→ TO DO
All records below must be reproduced exactly, although any pictures they contain are to be omitted.

→ DATASET
######

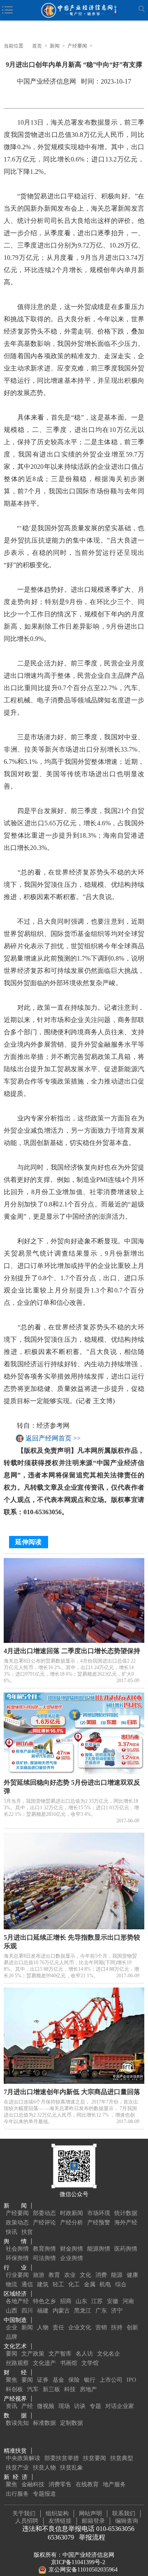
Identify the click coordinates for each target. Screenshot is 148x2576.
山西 (11, 2311)
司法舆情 (44, 2258)
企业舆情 (71, 2258)
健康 (132, 2275)
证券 (43, 2380)
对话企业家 (119, 2406)
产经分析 (71, 2222)
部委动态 (44, 2213)
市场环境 (98, 2213)
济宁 (117, 2311)
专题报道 (44, 2494)
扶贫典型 (121, 2458)
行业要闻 (17, 2275)
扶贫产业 (17, 2468)
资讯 (11, 2406)
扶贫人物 (44, 2468)
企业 (11, 2327)
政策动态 (17, 2222)
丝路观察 (17, 2363)
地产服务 (114, 2484)
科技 (70, 2389)
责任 (58, 2327)
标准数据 (44, 2423)
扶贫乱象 (71, 2468)
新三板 (51, 2389)
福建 (43, 2311)
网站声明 (90, 2513)
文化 (85, 2275)
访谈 (80, 2406)
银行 (89, 2380)
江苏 (97, 2301)
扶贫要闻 (94, 2458)
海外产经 (125, 2222)
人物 (43, 2327)
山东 (81, 2301)
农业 (70, 2275)
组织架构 (57, 2513)
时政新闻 (71, 2213)
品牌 (11, 2337)
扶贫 (27, 2232)
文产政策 (32, 2354)
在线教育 (87, 2484)
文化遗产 (44, 2363)
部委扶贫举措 (61, 2458)
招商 (66, 2301)
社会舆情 (17, 2249)
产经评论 (44, 2222)
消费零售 (60, 2484)
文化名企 (108, 2354)
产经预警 (98, 2222)
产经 (27, 2406)
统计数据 (125, 2213)
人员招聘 (26, 2521)
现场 (64, 2406)
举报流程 (92, 2537)
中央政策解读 (23, 2458)
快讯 (11, 2232)
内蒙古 (61, 2311)
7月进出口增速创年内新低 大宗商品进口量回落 (72, 2091)
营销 (101, 2327)
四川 (27, 2311)
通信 (27, 2284)
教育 (54, 2275)
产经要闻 (77, 46)
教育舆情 (44, 2249)
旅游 (38, 2275)
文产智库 (60, 2354)
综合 (121, 2284)
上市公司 (111, 2380)
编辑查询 (126, 2521)
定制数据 (71, 2423)
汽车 (33, 2389)
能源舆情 (98, 2249)
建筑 (43, 2284)
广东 (101, 2311)
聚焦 (11, 2380)
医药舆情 (125, 2249)
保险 (74, 2380)
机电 (105, 2284)
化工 (74, 2284)
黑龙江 (82, 2311)
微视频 (45, 2406)
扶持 (117, 2327)
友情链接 (60, 2521)
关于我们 (23, 2513)
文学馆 (90, 2363)
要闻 (11, 2354)
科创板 (14, 2389)
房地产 (88, 2389)
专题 (95, 2406)
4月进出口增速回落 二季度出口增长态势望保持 (72, 1650)
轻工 (58, 2284)
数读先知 (17, 2423)
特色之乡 (44, 2301)
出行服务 (17, 2494)
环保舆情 (17, 2258)
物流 (11, 2284)
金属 (89, 2284)
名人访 (84, 2354)
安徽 (112, 2301)
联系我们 (123, 2513)
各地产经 (17, 2301)
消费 (101, 2275)
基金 (58, 2380)
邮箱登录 (93, 2521)
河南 (128, 2301)
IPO (131, 2380)
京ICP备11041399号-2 (78, 2562)
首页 (37, 46)
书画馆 (68, 2363)
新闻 (55, 46)
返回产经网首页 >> (53, 1438)
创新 (132, 2327)
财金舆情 (71, 2249)
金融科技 (32, 2484)
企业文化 (79, 2327)
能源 (117, 2275)
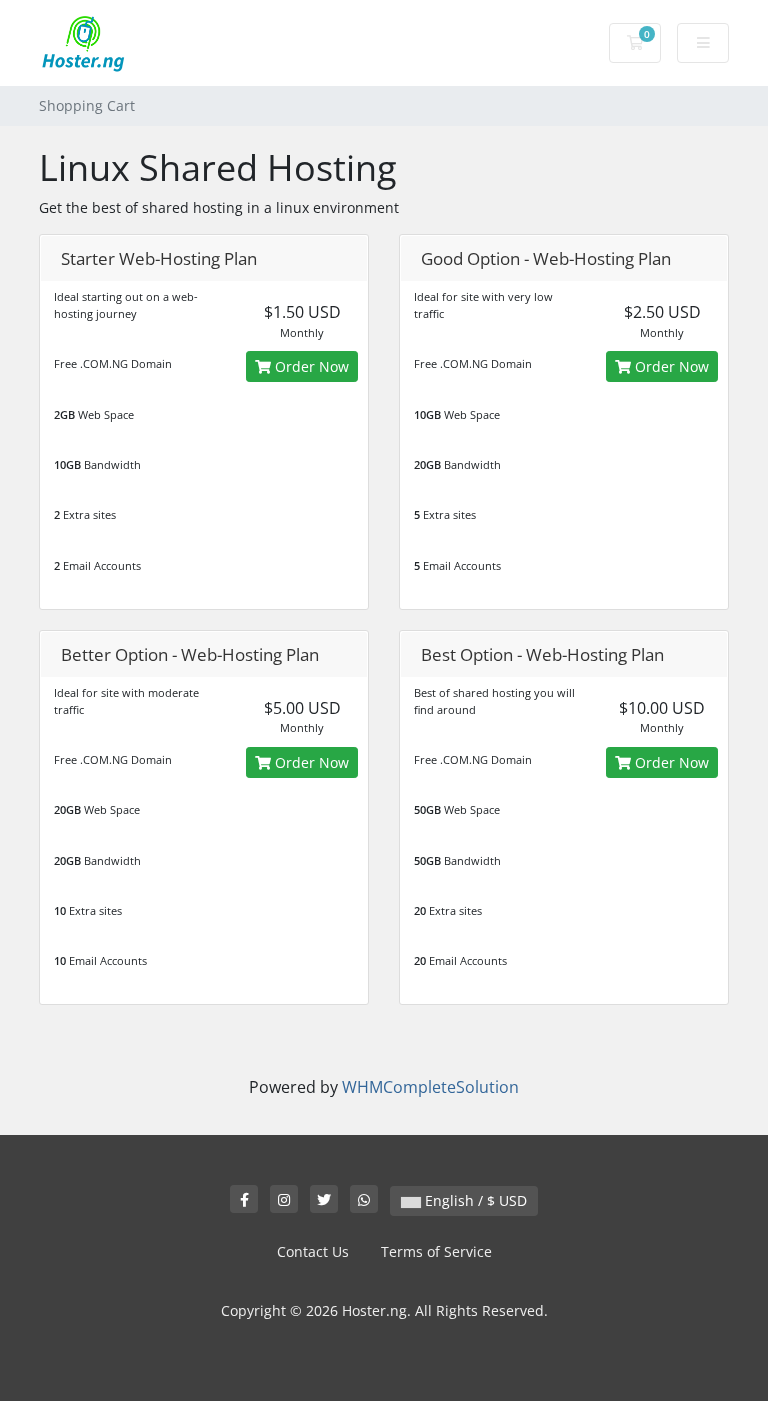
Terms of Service (436, 1251)
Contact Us (313, 1251)
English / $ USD (474, 1200)
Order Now (310, 366)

######

→ WRITTEN REPLY
Identify the click coordinates for each target. Screenshot is 148x2576.
山西 (11, 2311)
司法舆情 (44, 2258)
企业舆情 (71, 2258)
健康 (132, 2275)
证券 (43, 2380)
对话企业家 (119, 2406)
产经分析 (71, 2222)
部委动态 (44, 2213)
市场环境 (98, 2213)
济宁 (117, 2311)
专题报道 (44, 2494)
扶贫典型 (121, 2458)
行业要闻 (17, 2275)
扶贫产业 (17, 2468)
资讯 (11, 2406)
扶贫人物 (44, 2468)
企业 (11, 2327)
政策动态 (17, 2222)
丝路观察 (17, 2363)
地产服务 (114, 2484)
科技 (70, 2389)
责任 (58, 2327)
标准数据 (44, 2423)
扶贫乱象 (71, 2468)
新三板 (51, 2389)
福建 (43, 2311)
网站声明 (90, 2513)
文化 (85, 2275)
访谈 (80, 2406)
银行 (89, 2380)
江苏 (97, 2301)
扶贫要闻 (94, 2458)
海外产经 (125, 2222)
人物 (43, 2327)
山东 (81, 2301)
农业 (70, 2275)
组织架构 (57, 2513)
时政新闻 (71, 2213)
品牌 (11, 2337)
扶贫 (27, 2232)
文产政策 (32, 2354)
在线教育 (87, 2484)
文化遗产 (44, 2363)
部委扶贫举措 (61, 2458)
招商 (66, 2301)
社会舆情 (17, 2249)
产经评论 (44, 2222)
消费零售 (60, 2484)
文化名企 (108, 2354)
产经预警 (98, 2222)
产经 (27, 2406)
统计数据 (125, 2213)
人员招聘 (26, 2521)
现场 (64, 2406)
举报流程 (92, 2537)
中央政策解读 (23, 2458)
快讯 (11, 2232)
内蒙古 (61, 2311)
7月进出口增速创年内新低 大宗商品进口量回落 (72, 2091)
营销 (101, 2327)
四川 (27, 2311)
通信 (27, 2284)
教育 (54, 2275)
产经要闻 (77, 46)
教育舆情 (44, 2249)
旅游 (38, 2275)
文产智库 (60, 2354)
综合 (121, 2284)
上市公司 (111, 2380)
编辑查询 (126, 2521)
定制数据 (71, 2423)
汽车 (33, 2389)
能源舆情 (98, 2249)
建筑 (43, 2284)
广东 (101, 2311)
聚焦 (11, 2380)
医药舆情 (125, 2249)
保险 (74, 2380)
机电 (105, 2284)
化工 (74, 2284)
黑龙江 (82, 2311)
微视频 (45, 2406)
扶持 (117, 2327)
友情链接 (60, 2521)
关于我们 (23, 2513)
文学馆 (90, 2363)
要闻 (11, 2354)
科创板 (14, 2389)
房地产 (88, 2389)
专题 (95, 2406)
4月进出口增速回落 二季度出口增长态势望保持 (72, 1650)
轻工 (58, 2284)
数读先知 (17, 2423)
特色之乡 (44, 2301)
出行服务 (17, 2494)
环保舆情 (17, 2258)
物流 (11, 2284)
金属 (89, 2284)
名人访 (84, 2354)
安徽 (112, 2301)
联系我们 (123, 2513)
各地产经 (17, 2301)
消费 (101, 2275)
基金 (58, 2380)
邮箱登录 (93, 2521)
河南 (128, 2301)
IPO (131, 2380)
京ICP备11041399号-2 (78, 2562)
首页 (37, 46)
书画馆 (68, 2363)
新闻 (55, 46)
返回产经网首页 >> (53, 1438)
创新 (132, 2327)
财金舆情 (71, 2249)
金融科技 (32, 2484)
企业文化 (79, 2327)
能源 (117, 2275)
Terms of Service (436, 1251)
Contact Us (313, 1251)
English / $ USD (474, 1200)
Order Now (310, 366)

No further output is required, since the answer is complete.